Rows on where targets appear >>
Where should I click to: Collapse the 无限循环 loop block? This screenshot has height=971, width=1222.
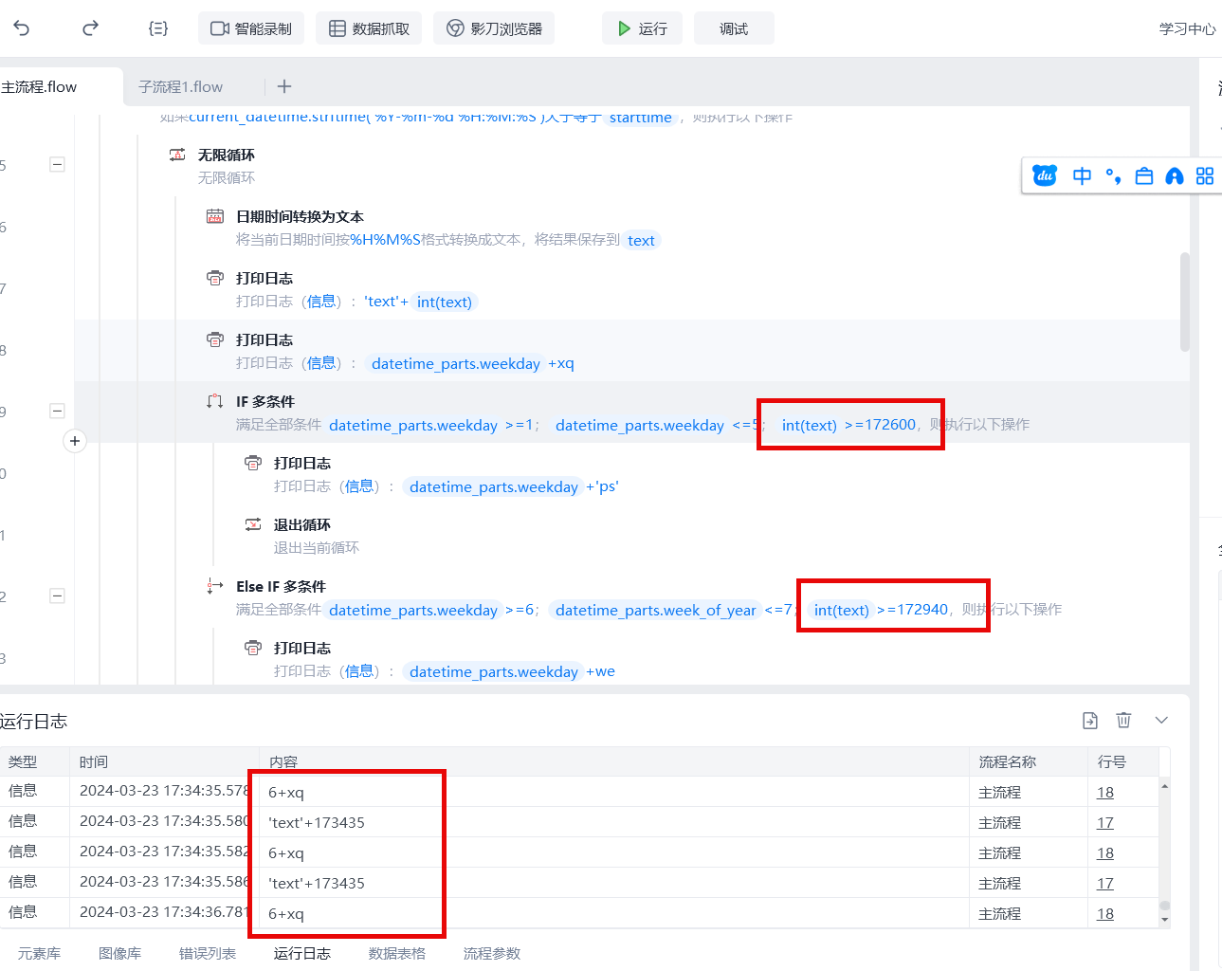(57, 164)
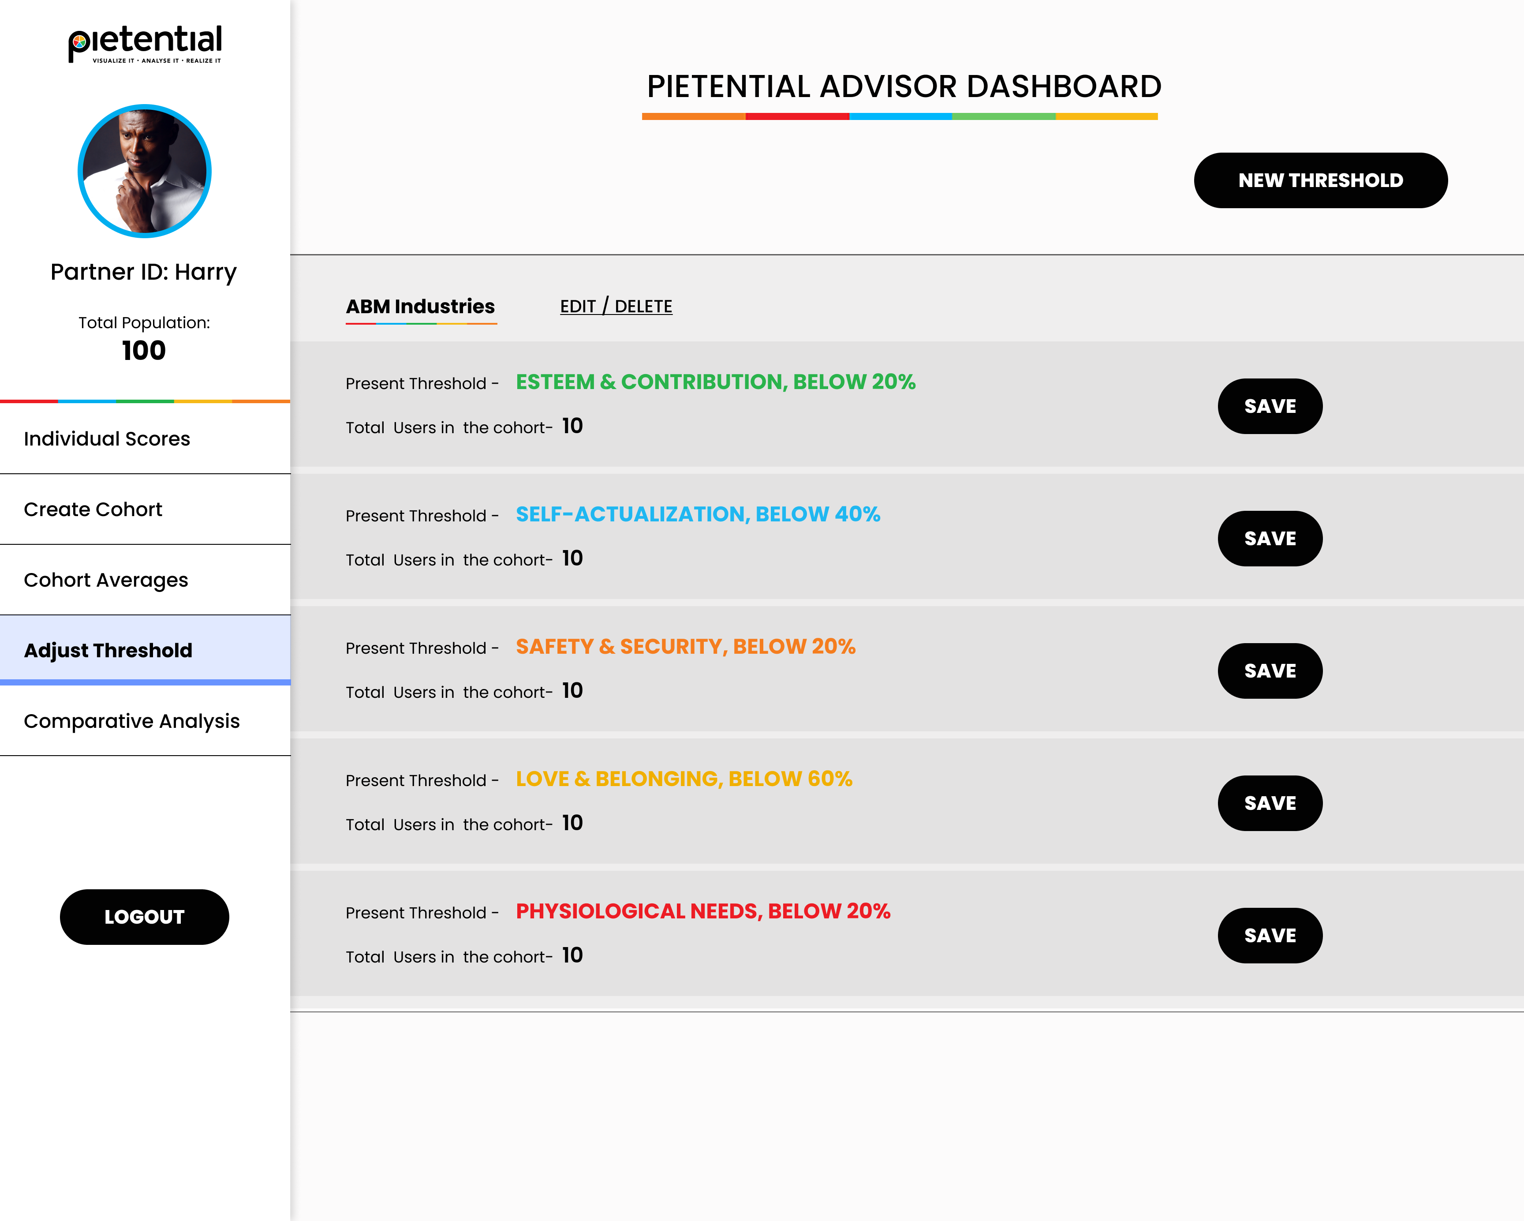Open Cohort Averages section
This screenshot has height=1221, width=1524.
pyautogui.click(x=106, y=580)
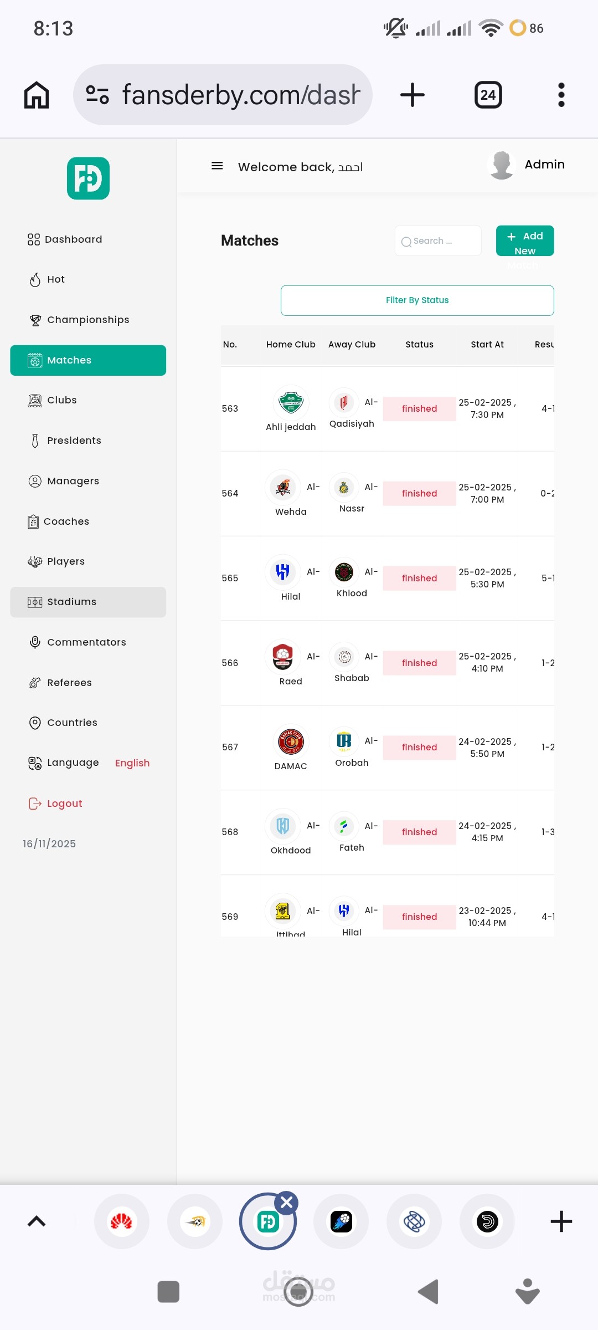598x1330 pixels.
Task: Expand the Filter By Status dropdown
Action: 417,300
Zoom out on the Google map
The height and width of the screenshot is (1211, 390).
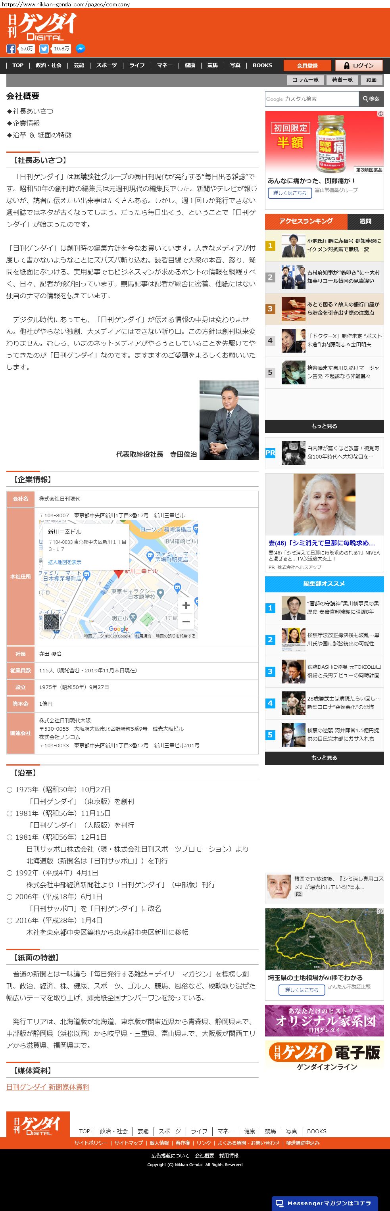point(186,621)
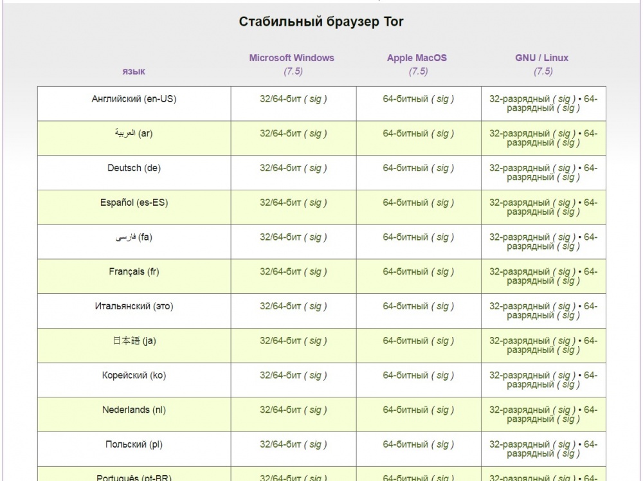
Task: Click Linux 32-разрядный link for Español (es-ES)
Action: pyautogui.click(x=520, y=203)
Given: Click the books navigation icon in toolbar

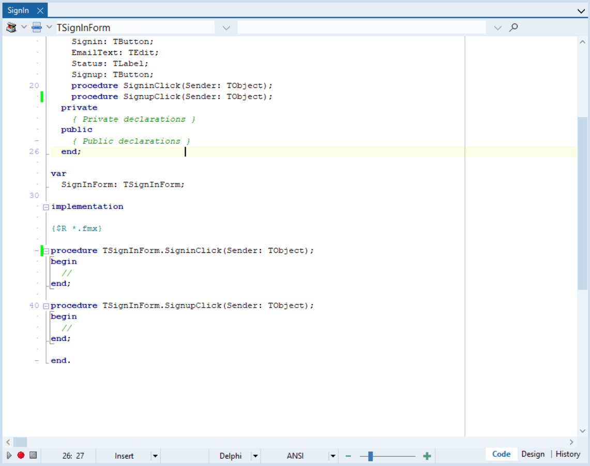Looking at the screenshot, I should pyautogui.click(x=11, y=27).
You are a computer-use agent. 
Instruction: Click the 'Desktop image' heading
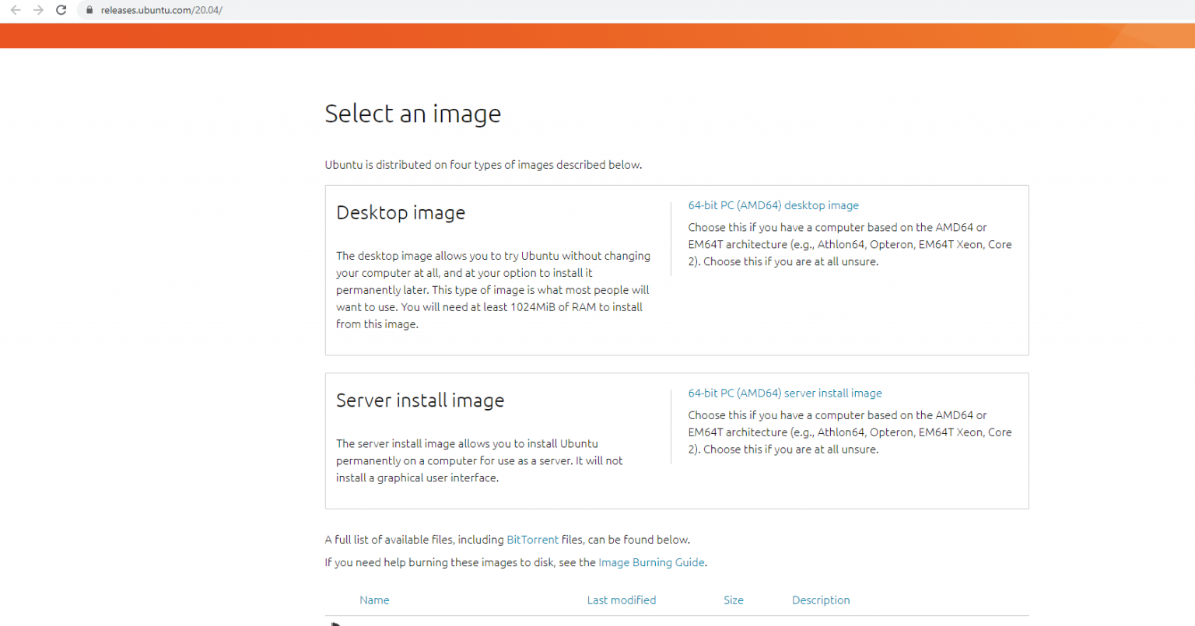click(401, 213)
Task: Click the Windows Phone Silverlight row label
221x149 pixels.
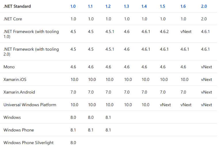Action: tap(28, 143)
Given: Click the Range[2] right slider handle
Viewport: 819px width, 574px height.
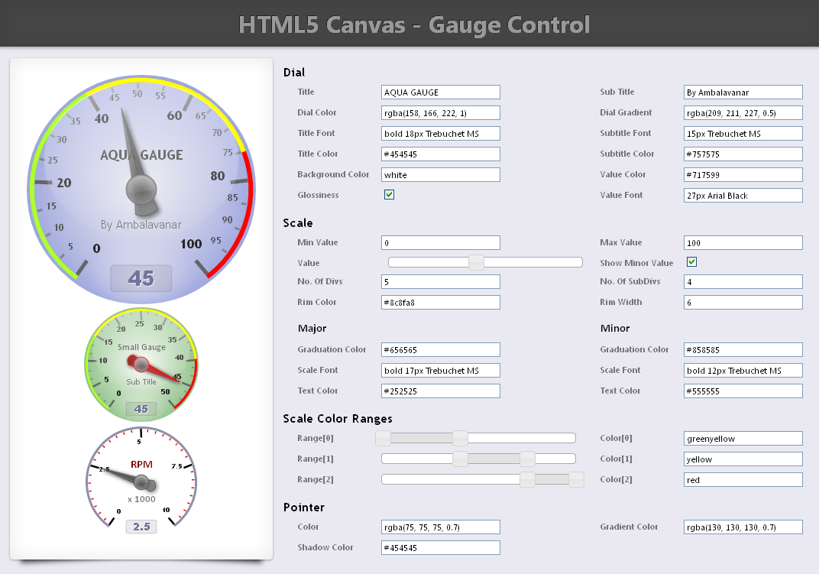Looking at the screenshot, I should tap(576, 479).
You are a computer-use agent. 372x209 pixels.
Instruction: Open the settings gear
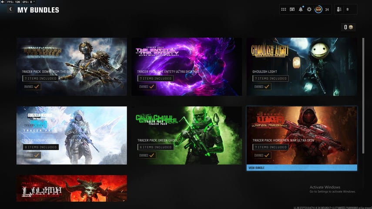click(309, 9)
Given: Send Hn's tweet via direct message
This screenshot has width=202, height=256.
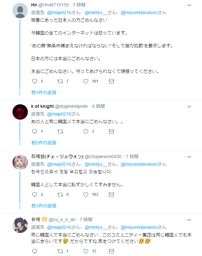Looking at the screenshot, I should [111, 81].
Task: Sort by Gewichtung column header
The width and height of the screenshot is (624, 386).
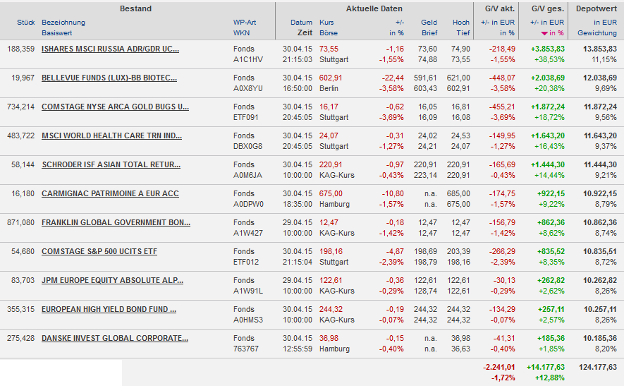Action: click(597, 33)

TASK REQUIREMENTS >> Could you copy every line of this listing word for word, leaving out the pictures?

RESPONSE TO THIS TASK >>
Where should I click to: Collapse the 无限循环 loop block? This screenshot has height=971, width=1222.
(57, 164)
Open Cohort Averages section
This screenshot has height=1221, width=1524.
pyautogui.click(x=106, y=580)
598x1330 pixels.
Task: Expand the Filter By Status dropdown
Action: 417,300
Zoom out on the Google map
The height and width of the screenshot is (1211, 390).
point(186,621)
Task: Click Linux 32-разрядный link for Español (es-ES)
Action: pyautogui.click(x=520, y=203)
Given: Click the books navigation icon in toolbar

Looking at the screenshot, I should pyautogui.click(x=11, y=27).
You are a computer-use agent. 
Instruction: Click the 'Desktop image' heading
click(401, 213)
Task: Click the Windows Phone Silverlight row label
221x149 pixels.
Action: tap(28, 143)
Given: Click the Range[2] right slider handle
Viewport: 819px width, 574px height.
Looking at the screenshot, I should tap(576, 479).
You are a computer-use agent. 372x209 pixels.
Instruction: Open the settings gear
click(309, 9)
Given: Send Hn's tweet via direct message
This screenshot has width=202, height=256.
Looking at the screenshot, I should [111, 81].
Task: Sort by Gewichtung column header
The width and height of the screenshot is (624, 386).
Action: click(597, 33)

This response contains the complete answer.